▸ Set exercise a: From the listing, reproduce word for word the lines starting with the one that contains "The width and height of the screenshot is (719, 426)." and going on through the one that contains "Looking at the screenshot, I should tap(148, 487).".

▸ Passage shown:
_____

"Just as people told women that we’d never be able to have children if we ran, people said that once you were over 40, you were risking premature death or serious injury if you trained hard, and implied that it was somehow undignified for older people to run."
Kathrine Switzer from her new book, Marathon Woman, available end of April 2007.
The 2007 NYRRC More Marathon, a race for women ages 40 and over, was an excellent example of how far women’s running has come in 40 years and why Kathrine Switzer’s pioneering actions were a major factor. In 1967 Kathrine, having registered as KV Switzer, ran the men’s-only race wearing an official bib number and was attacked and “man”-handled during the run by enraged race official Jock Semple. Thus Kathrine’s Boston journey became as famous to runners as the journey of Paul Revere.

Kathrine was one of the guests on the expert panel at the More Health & Wellness Expo the day before the 2007 marathon. Other panel members were More Magazine health director Stephanie Young, nutritionist Lauren Antonucci, celebrity trainer Valerie Waters, and running legends Lynn Jennings and Greta Waitz.

_____

Entries taken from a collection:

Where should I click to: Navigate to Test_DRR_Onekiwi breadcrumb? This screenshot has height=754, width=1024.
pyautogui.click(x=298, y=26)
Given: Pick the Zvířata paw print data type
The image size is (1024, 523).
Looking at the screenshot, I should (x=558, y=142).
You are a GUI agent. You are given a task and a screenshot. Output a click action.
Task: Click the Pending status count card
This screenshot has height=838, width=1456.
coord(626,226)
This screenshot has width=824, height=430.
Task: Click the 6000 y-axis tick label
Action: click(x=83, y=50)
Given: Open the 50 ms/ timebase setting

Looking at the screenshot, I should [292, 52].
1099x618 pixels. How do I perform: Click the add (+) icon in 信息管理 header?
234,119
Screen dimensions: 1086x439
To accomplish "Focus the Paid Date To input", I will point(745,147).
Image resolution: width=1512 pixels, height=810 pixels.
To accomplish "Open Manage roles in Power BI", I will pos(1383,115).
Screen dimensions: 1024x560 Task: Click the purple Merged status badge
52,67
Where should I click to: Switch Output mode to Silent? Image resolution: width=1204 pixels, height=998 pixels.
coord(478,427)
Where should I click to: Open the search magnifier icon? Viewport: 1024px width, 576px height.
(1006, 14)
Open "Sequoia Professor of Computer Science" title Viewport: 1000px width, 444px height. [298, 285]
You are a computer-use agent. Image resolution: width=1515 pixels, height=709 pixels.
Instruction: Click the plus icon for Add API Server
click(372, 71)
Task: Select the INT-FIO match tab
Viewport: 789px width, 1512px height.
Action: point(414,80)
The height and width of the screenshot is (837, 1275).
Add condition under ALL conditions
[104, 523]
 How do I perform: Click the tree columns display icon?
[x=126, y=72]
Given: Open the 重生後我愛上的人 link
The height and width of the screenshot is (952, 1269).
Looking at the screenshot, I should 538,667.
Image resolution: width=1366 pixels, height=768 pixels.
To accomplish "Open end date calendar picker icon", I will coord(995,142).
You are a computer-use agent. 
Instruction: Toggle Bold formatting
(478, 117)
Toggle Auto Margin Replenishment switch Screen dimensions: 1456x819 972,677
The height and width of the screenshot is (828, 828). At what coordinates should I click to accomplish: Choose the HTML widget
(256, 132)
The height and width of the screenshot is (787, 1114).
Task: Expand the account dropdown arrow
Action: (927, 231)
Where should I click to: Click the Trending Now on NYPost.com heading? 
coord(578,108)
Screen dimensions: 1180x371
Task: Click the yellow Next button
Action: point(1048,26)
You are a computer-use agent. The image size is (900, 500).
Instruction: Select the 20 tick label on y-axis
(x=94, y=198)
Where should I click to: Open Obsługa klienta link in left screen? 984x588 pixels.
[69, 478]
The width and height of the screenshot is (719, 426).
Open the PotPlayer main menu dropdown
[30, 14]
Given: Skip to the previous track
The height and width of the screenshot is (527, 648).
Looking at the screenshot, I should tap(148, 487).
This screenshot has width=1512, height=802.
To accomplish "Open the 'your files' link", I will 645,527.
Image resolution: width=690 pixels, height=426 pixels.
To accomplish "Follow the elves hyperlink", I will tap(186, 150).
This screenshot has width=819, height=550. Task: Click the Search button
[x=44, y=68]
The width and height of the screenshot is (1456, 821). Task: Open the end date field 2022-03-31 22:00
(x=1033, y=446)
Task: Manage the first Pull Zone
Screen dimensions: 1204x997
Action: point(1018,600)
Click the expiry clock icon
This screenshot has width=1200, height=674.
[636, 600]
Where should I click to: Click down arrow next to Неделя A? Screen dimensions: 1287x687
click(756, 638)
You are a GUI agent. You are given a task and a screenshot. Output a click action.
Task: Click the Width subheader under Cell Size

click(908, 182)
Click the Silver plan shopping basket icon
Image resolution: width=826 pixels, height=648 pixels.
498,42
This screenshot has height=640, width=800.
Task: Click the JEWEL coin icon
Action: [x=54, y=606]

_____

▸ Set exercise b: In the passage about the women's marathon, under what name did Kathrine Switzer register for the men's-only race in 1967?

▸ Written solution a:
The width and height of the screenshot is (719, 426).
Open the PotPlayer main menu dropdown
[30, 14]
Given: Skip to the previous track
The height and width of the screenshot is (527, 648).
Looking at the screenshot, I should tap(148, 487).

▸ Written solution b: KV Switzer